- Work instructions: Each record that follows must be reproduced exactly.

==== Supplied material ====

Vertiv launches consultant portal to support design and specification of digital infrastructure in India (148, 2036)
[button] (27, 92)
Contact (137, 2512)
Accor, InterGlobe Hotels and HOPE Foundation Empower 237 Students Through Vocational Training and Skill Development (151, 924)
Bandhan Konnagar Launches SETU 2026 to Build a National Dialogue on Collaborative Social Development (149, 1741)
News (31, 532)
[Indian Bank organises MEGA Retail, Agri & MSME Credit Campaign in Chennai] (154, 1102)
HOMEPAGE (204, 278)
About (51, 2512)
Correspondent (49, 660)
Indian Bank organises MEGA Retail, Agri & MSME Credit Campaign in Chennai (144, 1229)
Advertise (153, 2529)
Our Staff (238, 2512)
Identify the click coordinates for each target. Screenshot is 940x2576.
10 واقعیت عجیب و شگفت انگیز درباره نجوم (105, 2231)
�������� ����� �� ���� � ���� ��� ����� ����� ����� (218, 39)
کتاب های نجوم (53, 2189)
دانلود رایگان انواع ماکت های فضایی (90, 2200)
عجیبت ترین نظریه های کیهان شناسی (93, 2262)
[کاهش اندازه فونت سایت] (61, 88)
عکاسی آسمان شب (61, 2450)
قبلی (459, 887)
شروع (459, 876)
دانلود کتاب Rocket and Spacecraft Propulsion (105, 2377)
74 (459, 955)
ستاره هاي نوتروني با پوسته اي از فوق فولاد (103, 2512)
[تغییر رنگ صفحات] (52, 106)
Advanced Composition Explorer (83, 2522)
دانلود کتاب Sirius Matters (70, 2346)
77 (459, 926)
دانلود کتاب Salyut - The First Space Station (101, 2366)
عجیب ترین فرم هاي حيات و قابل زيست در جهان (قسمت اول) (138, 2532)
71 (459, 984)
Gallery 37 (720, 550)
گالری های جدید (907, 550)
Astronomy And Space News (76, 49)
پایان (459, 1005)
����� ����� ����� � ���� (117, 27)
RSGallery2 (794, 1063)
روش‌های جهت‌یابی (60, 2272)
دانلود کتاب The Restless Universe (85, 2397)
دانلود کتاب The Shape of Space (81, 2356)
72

====

- Answer for this exercise:
Vertiv launches consultant portal to support design and specification of digital infrastructure in India (148, 2036)
[button] (27, 92)
Contact (137, 2512)
Accor, InterGlobe Hotels and HOPE Foundation Empower 237 Students Through Vocational Training and Skill Development (151, 924)
Bandhan Konnagar Launches SETU 2026 to Build a National Dialogue on Collaborative Social Development (149, 1741)
News (31, 532)
[Indian Bank organises MEGA Retail, Agri & MSME Credit Campaign in Chennai] (154, 1102)
HOMEPAGE (204, 278)
About (51, 2512)
Correspondent (49, 660)
Indian Bank organises MEGA Retail, Agri & MSME Credit Campaign in Chennai (144, 1229)
Advertise (153, 2529)
Our Staff (238, 2512)
Identify the click coordinates for each target. Screenshot is 940x2576.
10 واقعیت عجیب و شگفت انگیز درباره نجوم (105, 2231)
�������� ����� �� ���� � ���� ��� ����� ����� ����� (218, 39)
کتاب های نجوم (53, 2189)
دانلود رایگان انواع ماکت های فضایی (90, 2200)
عجیبت ترین نظریه های کیهان شناسی (93, 2262)
[کاهش اندازه فونت سایت] (61, 88)
عکاسی آسمان شب (61, 2450)
قبلی (459, 887)
شروع (459, 876)
دانلود کتاب Rocket and Spacecraft Propulsion (105, 2377)
74 (459, 955)
ستاره هاي نوتروني با پوسته اي از فوق فولاد (103, 2512)
[تغییر رنگ صفحات] (52, 106)
Advanced Composition Explorer (83, 2522)
دانلود کتاب Sirius Matters (70, 2346)
77 (459, 926)
دانلود کتاب Salyut - The First Space Station (101, 2366)
عجیب ترین فرم هاي حيات و قابل زيست در جهان (قسمت اول) (138, 2532)
71 (459, 984)
Gallery 37 (720, 550)
گالری های جدید (907, 550)
Astronomy And Space News (76, 49)
پایان (459, 1005)
����� ����� ����� � ���� (117, 27)
RSGallery2 (794, 1063)
روش‌های جهت‌یابی (60, 2272)
دانلود کتاب The Restless Universe (85, 2397)
دانلود کتاب The Shape of Space (81, 2356)
72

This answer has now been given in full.